** Opening Data for this task block **

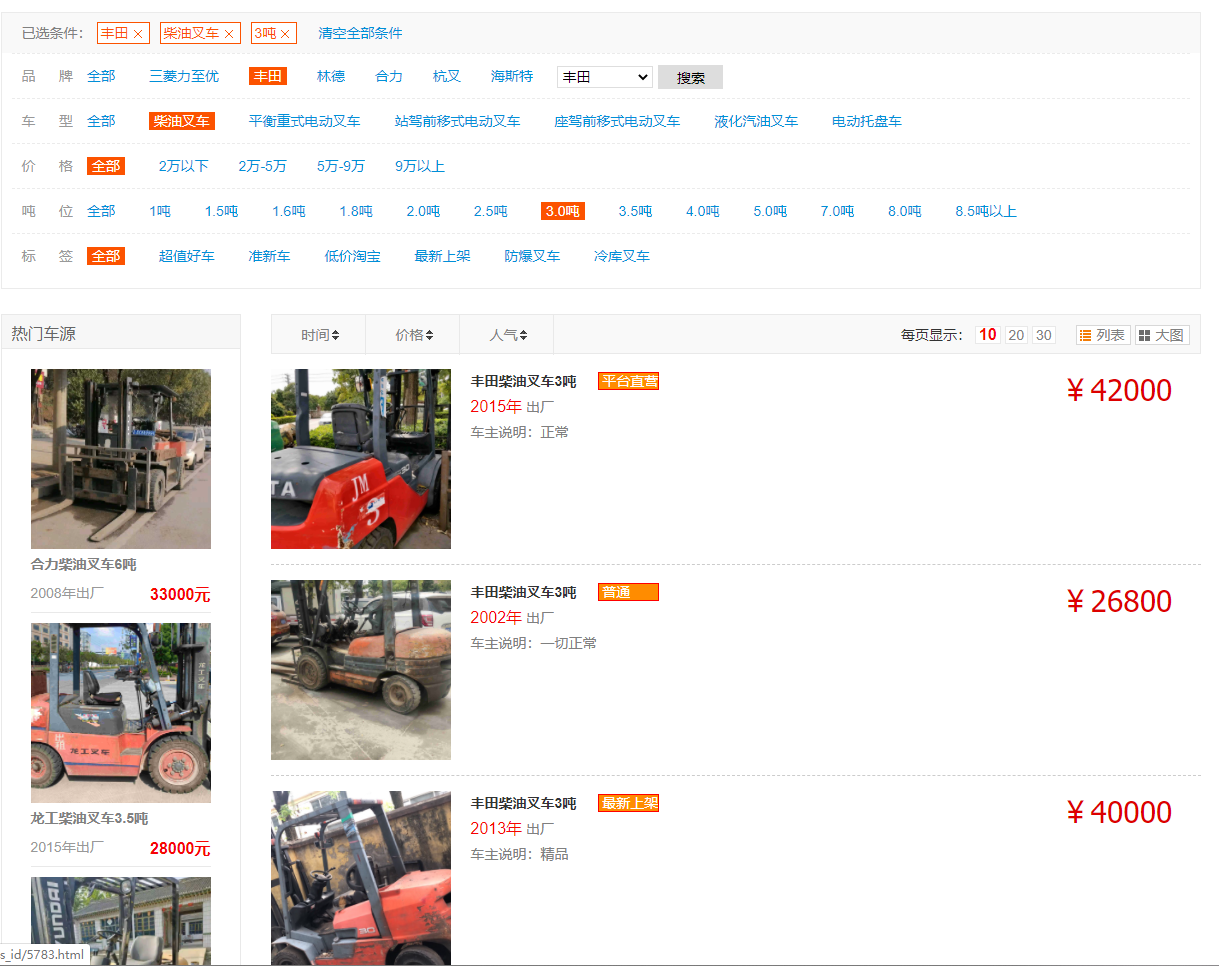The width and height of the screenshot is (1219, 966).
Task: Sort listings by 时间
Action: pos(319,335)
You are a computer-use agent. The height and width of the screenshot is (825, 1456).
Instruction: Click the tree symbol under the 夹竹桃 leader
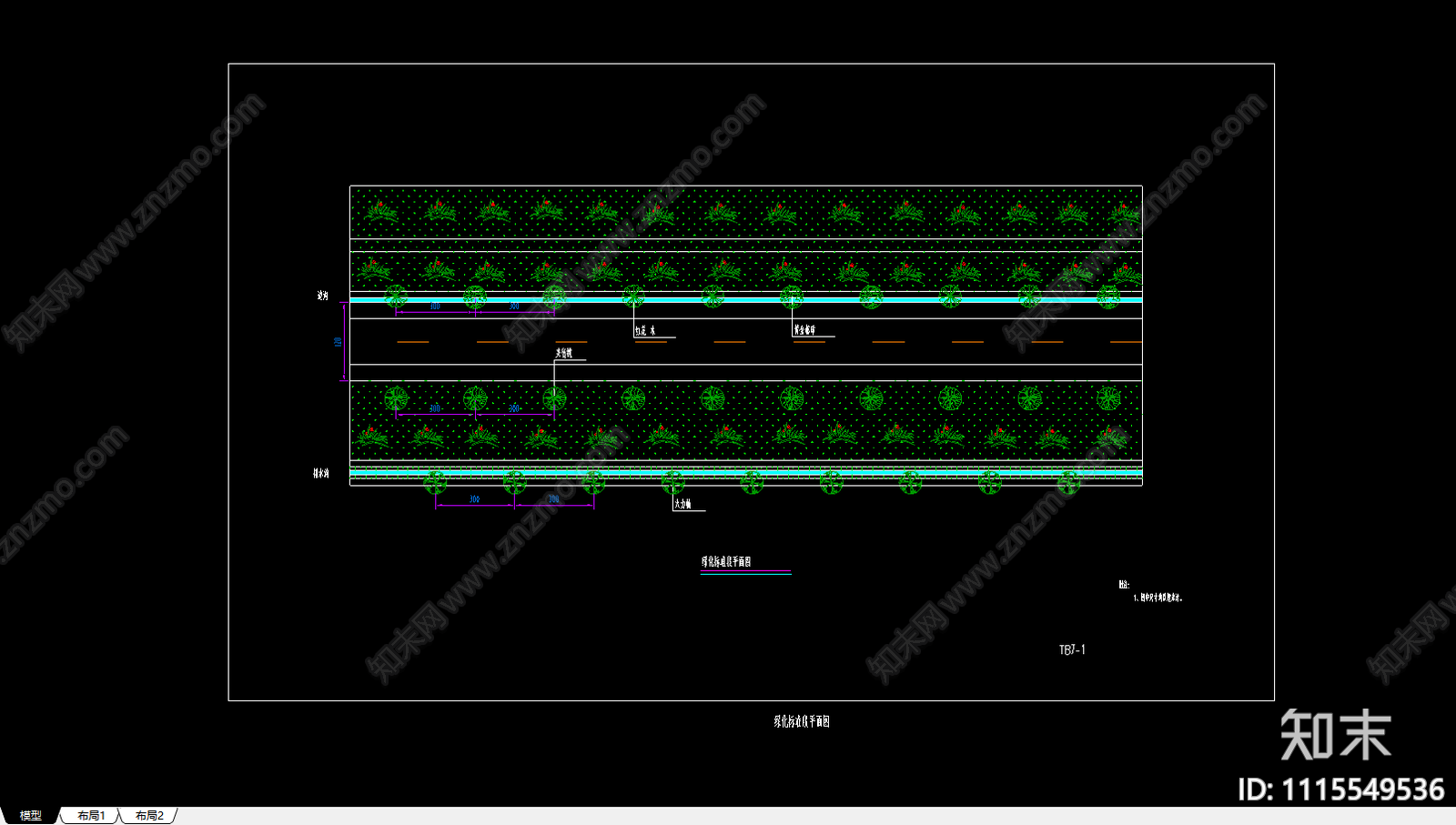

** Closing Data for this task block **
** Opening Data for this task block **

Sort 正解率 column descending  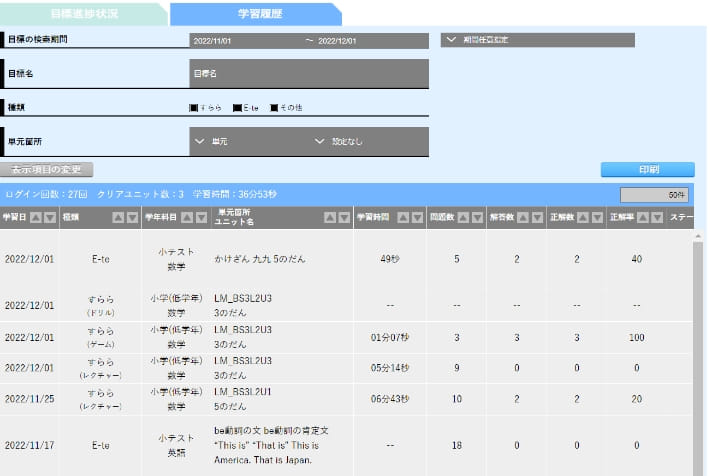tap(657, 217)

** Closing Data for this task block **

§ The problem
Please return the lines above that run from the line containing "You are a computer-use" to the line containing "Instruction: Click the", inclusive, exactly and with no other lines.

§ Answer
You are a computer-use agent. The height and width of the screenshot is (825, 1456).
Instruction: Click the tree symbol under the 夹竹桃 leader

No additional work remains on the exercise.